## DIRECTIONS
Copy out the entries between the lines holding "The image size is (1848, 1105)." and "click(53, 252)", inclusive, with their requests, and shift every coordinate in the answers up by 116. Leave all other text as it stands.
----------------------------------------
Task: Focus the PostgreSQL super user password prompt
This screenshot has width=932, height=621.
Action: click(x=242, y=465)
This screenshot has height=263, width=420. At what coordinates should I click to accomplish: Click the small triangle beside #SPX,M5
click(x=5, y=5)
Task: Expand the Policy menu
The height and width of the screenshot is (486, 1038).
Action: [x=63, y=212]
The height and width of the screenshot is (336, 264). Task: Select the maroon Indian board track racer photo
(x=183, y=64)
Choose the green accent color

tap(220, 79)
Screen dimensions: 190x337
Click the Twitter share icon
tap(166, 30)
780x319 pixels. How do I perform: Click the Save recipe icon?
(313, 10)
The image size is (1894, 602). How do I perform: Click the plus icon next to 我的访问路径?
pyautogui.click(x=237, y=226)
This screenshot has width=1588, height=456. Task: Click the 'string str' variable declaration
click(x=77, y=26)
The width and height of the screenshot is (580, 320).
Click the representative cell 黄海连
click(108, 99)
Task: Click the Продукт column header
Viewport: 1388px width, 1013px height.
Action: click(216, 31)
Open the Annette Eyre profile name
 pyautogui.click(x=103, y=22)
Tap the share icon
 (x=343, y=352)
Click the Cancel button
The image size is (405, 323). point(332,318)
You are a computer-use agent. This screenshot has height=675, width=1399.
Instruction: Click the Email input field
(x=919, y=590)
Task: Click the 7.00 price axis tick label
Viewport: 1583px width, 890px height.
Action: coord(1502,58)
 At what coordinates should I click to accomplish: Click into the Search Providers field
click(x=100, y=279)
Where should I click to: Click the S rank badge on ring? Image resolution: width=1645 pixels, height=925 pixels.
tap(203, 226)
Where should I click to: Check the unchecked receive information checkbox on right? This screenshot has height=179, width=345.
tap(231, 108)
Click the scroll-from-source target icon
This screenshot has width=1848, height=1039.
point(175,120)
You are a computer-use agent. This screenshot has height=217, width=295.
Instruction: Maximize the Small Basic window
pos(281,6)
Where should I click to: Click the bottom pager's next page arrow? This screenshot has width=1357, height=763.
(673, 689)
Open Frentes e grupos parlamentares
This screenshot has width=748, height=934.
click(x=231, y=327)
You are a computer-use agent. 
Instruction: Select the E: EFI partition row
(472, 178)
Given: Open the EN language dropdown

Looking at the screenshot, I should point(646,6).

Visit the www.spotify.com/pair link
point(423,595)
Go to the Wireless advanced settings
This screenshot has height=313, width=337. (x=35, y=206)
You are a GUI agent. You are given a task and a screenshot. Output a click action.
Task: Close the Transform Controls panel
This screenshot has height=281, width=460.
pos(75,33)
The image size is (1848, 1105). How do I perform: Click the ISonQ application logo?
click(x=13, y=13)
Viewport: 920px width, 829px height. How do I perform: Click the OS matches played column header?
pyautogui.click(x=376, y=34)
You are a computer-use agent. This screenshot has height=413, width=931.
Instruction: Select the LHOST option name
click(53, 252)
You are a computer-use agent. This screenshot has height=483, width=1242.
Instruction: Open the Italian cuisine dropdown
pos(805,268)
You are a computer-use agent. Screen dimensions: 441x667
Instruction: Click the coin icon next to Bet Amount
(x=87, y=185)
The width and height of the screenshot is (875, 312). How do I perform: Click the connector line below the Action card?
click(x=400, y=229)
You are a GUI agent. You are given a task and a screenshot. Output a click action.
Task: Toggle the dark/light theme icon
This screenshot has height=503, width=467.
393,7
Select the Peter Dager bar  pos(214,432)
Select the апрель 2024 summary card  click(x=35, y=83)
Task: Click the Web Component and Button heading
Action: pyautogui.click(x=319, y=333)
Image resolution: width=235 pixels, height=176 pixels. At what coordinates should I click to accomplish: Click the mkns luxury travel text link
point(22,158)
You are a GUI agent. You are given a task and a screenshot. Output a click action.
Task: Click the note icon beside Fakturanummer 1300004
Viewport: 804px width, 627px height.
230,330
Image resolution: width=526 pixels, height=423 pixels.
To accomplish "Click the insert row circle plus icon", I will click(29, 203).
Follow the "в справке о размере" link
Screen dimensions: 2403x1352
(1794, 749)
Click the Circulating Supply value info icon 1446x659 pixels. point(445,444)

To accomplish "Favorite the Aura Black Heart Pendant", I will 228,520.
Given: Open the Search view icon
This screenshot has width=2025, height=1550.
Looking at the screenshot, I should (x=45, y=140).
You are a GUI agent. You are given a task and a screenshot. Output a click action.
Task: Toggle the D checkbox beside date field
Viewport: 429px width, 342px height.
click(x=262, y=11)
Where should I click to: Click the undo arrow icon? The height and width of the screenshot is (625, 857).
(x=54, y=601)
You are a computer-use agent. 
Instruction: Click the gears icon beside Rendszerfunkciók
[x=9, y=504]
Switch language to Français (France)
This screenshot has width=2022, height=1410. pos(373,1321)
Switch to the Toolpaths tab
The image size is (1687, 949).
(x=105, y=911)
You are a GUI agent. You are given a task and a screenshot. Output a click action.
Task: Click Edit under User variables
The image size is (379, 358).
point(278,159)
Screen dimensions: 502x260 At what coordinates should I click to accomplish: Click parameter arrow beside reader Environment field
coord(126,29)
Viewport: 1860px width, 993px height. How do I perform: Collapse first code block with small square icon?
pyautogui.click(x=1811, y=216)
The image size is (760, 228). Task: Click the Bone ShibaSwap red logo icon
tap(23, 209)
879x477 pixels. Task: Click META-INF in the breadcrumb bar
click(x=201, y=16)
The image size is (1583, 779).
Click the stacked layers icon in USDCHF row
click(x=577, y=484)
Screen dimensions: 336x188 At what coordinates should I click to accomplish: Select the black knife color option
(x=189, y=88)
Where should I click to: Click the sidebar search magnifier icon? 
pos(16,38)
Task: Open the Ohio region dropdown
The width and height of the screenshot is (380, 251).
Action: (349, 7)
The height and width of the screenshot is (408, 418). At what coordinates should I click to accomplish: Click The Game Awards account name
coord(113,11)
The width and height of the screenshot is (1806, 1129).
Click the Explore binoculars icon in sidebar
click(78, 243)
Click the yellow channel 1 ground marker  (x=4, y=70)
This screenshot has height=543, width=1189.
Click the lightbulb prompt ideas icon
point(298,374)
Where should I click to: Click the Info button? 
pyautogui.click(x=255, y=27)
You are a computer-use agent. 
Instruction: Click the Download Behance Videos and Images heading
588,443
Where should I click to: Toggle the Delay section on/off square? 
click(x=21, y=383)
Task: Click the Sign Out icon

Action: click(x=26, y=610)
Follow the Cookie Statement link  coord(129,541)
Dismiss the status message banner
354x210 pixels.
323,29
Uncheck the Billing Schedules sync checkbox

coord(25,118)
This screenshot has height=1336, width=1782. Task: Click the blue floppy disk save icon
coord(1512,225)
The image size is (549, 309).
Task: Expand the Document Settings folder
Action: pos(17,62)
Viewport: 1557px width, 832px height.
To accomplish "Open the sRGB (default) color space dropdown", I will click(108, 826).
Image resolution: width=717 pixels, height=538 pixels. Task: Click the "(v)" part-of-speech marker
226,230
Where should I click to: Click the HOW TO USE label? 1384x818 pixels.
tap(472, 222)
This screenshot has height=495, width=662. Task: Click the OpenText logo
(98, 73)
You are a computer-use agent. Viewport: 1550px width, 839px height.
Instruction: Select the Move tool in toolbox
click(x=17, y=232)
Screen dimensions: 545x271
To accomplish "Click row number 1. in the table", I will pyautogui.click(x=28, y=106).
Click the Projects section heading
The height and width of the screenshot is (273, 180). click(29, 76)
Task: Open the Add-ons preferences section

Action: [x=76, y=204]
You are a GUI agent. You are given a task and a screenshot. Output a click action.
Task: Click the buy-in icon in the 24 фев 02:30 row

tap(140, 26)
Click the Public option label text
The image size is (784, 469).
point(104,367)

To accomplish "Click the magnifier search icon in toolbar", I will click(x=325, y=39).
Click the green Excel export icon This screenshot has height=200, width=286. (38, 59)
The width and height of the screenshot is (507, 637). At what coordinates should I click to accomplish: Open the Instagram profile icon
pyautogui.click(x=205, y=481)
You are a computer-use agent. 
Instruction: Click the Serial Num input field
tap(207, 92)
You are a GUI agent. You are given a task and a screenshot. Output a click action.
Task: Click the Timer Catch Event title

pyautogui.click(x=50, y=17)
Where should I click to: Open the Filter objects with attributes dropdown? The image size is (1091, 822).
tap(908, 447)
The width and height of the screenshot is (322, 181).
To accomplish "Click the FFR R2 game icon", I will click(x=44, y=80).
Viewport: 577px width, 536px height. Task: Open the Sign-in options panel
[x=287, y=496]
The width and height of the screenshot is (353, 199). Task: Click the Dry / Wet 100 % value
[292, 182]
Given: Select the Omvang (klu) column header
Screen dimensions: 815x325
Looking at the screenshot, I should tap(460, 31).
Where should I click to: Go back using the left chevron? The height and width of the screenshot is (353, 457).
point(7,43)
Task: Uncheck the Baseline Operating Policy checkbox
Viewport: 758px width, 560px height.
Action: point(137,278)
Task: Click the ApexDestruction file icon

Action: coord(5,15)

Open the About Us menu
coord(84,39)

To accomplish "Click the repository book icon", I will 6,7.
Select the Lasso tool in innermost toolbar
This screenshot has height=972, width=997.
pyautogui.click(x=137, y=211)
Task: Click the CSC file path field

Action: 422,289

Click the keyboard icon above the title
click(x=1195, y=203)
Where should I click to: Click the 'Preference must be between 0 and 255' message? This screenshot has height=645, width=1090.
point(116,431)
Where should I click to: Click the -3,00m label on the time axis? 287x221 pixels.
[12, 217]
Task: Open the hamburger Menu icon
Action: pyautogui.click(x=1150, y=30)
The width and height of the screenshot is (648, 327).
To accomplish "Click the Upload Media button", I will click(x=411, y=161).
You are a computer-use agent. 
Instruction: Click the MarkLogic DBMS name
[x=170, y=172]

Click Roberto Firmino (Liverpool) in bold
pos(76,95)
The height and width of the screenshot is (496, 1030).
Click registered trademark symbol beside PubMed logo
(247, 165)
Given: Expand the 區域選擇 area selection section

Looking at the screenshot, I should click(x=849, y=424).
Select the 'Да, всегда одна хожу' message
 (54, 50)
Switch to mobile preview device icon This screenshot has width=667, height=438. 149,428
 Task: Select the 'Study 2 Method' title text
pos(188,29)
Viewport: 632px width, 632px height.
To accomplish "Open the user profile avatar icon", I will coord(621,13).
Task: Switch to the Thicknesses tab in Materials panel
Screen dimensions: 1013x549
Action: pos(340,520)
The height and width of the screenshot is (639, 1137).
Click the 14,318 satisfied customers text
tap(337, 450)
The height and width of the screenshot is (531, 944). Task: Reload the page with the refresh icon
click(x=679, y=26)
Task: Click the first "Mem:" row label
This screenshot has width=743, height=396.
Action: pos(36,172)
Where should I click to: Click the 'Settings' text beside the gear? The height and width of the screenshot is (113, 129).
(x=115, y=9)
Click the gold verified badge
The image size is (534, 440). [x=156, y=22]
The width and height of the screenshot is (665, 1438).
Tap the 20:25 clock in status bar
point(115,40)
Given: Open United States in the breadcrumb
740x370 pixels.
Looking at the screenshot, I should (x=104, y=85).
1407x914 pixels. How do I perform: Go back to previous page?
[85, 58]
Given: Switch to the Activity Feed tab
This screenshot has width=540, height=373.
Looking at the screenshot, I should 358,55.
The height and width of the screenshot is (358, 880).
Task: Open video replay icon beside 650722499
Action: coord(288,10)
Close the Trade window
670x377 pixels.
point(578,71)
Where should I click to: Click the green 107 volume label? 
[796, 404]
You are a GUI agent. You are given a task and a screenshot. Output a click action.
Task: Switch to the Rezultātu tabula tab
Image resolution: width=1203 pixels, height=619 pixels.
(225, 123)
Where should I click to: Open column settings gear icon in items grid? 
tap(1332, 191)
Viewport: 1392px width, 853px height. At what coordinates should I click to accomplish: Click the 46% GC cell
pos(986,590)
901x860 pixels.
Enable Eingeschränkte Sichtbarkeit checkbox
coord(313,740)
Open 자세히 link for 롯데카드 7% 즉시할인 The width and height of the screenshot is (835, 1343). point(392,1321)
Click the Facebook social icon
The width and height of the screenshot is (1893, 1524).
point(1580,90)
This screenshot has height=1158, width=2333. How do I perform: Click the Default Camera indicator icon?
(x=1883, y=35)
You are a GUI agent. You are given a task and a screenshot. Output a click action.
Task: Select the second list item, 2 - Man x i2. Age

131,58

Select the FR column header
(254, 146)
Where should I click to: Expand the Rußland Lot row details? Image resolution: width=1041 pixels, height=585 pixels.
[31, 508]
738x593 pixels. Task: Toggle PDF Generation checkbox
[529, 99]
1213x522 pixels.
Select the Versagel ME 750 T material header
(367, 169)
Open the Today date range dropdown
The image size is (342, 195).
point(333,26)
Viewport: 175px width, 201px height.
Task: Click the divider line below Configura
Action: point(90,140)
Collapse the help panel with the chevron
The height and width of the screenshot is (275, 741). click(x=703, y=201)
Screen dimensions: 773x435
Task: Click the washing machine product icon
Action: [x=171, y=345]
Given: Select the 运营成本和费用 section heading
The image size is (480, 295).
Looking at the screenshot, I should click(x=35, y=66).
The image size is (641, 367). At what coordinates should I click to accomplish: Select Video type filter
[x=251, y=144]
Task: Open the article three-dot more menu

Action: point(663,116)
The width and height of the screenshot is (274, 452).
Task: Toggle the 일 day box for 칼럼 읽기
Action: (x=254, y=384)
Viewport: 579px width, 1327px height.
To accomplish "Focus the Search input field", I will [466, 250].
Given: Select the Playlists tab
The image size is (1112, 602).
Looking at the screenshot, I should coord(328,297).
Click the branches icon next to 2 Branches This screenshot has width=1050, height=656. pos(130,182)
----------------------------------------
## SOLUTION FOR THIS PROBLEM
The image size is (1848, 1105). How do I perform: Click the ISonQ application logo?
click(x=129, y=129)
Viewport: 920px width, 829px height. How do I perform: Click the OS matches played column header?
pyautogui.click(x=492, y=150)
You are a computer-use agent. This screenshot has height=413, width=931.
Instruction: Select the LHOST option name
click(169, 368)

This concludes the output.